POLITICS

Secret Ballot: Mogoeng Mogoeng Leaves It All Up To Mbete

He handed the decision back to Mbete, but urged she act in the best interests of citizens.

22/06/2017 14:28 SAST | Updated 23/06/2017 06:19 SAST

ANALYSIS

The decision to hold a secret ballot in a vote of no confidence in President Jacob Zuma may be back in the hands of National Assembly Speaker Baleka Mbete, but it is clear South Africa's Constitutional Court wants her to favour the interests of good governance over the interests of the ANC.

Chief Justice Mogoeng Mogoeng ruled on Thursday that Mbete has the constitutional power to prescribe that voting in a motion of no confidence be conducted by secret ballot. The court set aside Mbete's decision in April where she stated she did not have authority to do so.

Although the court would not insist on the route Mbete must take on the matter, their judgement is fairly expressive.

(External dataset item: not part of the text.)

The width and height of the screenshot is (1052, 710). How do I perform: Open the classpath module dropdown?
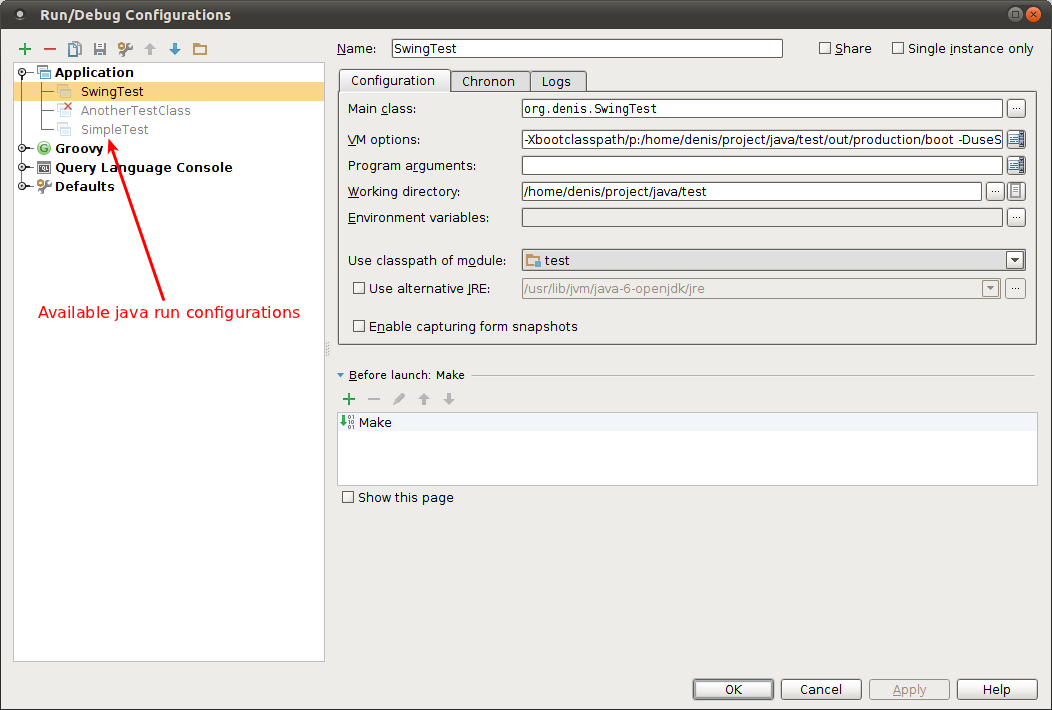pyautogui.click(x=1014, y=259)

The chief justice began mostly by outlining the role of good governance within a constitutional democracy, saying public office-bearers who occupy positions of authority have power -- power which comes with responsibilities -- and is not to be used for the advancement of "personal or sectarian interests".

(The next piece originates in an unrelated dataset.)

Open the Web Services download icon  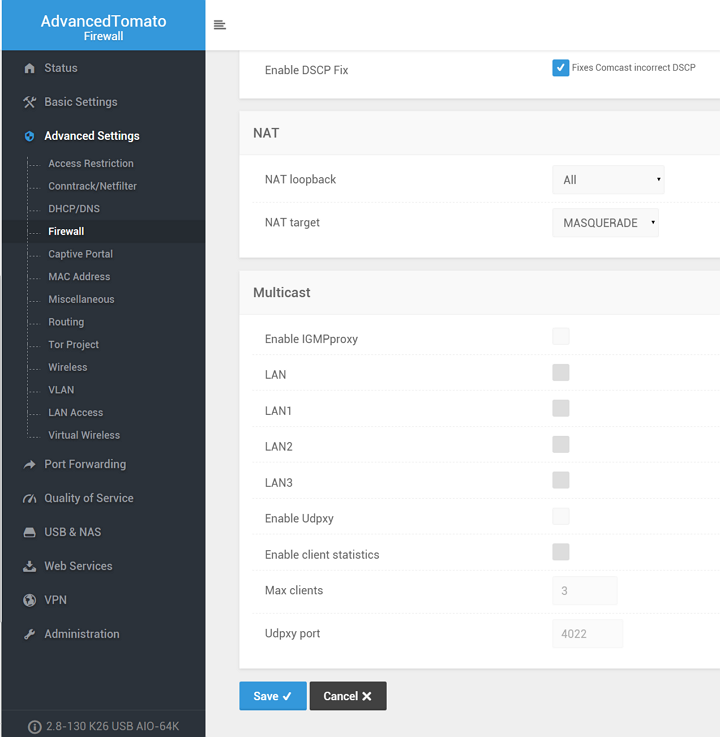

He said the objective of these office-bearers to explain "how they have lived up" to their promises is to "arrest or address under-performance and abuse of public power and resources".

"It thus falls on Parliament to oversee the performance of the president and the rest of cabinet and hold them accountable for the use of state power and resources entrusted to them," Mogoeng Mogoeng said.

"When all the regular checks and balances seem to be ineffective or a serious accountability breach is thought to have occurred, then the citizens' best interests could at times demand a resort to the ultimate accountability-ensuring mechanisms."

He said there are institutional and other risks that members of parliament, particularly of the ruling party, are likely to be exposed to when they openly question or challenge the suitability of their leaders for the position of president.

The judgement asked that when making her decision, Mbete consider that "openness if one of our foundational values" and the National Assembly's internal procedures have due regard to the need to uphold the value of transparency in carrying out its business.

"Considerations of transparency and openness sometimes demand a display of courage and the resoluteness to boldly advance the best interests of those they represent no matter the consequences, including the risk of dismissal for non-compliance with the party's instructions," Mogoeng Mogoeng said.

"The correct exercise of parliament's powers in relation to a motion of no confidence in the president must therefore have the effect of ensuring that the voting process is not a fear or money inspired sham, but a genuine motion for the effective enforcement of accountability."

Mbete has previously been criticised by opposition parties on her fitness to hold office as well as her alleged bias in support of the ANC and its president.

Last month, she was quoted saying Zuma and the influence of the Guptas are not the main problems facing the tripartite alliance.

But she also said she was not opposed to a secret ballot in a vote of no confidence against Zuma.

The ball is now in her court.

Mbete's decision in this matter will highlight either one of two things: her independence as speaker of the National Assembly or the control, power and influence Zuma still holds.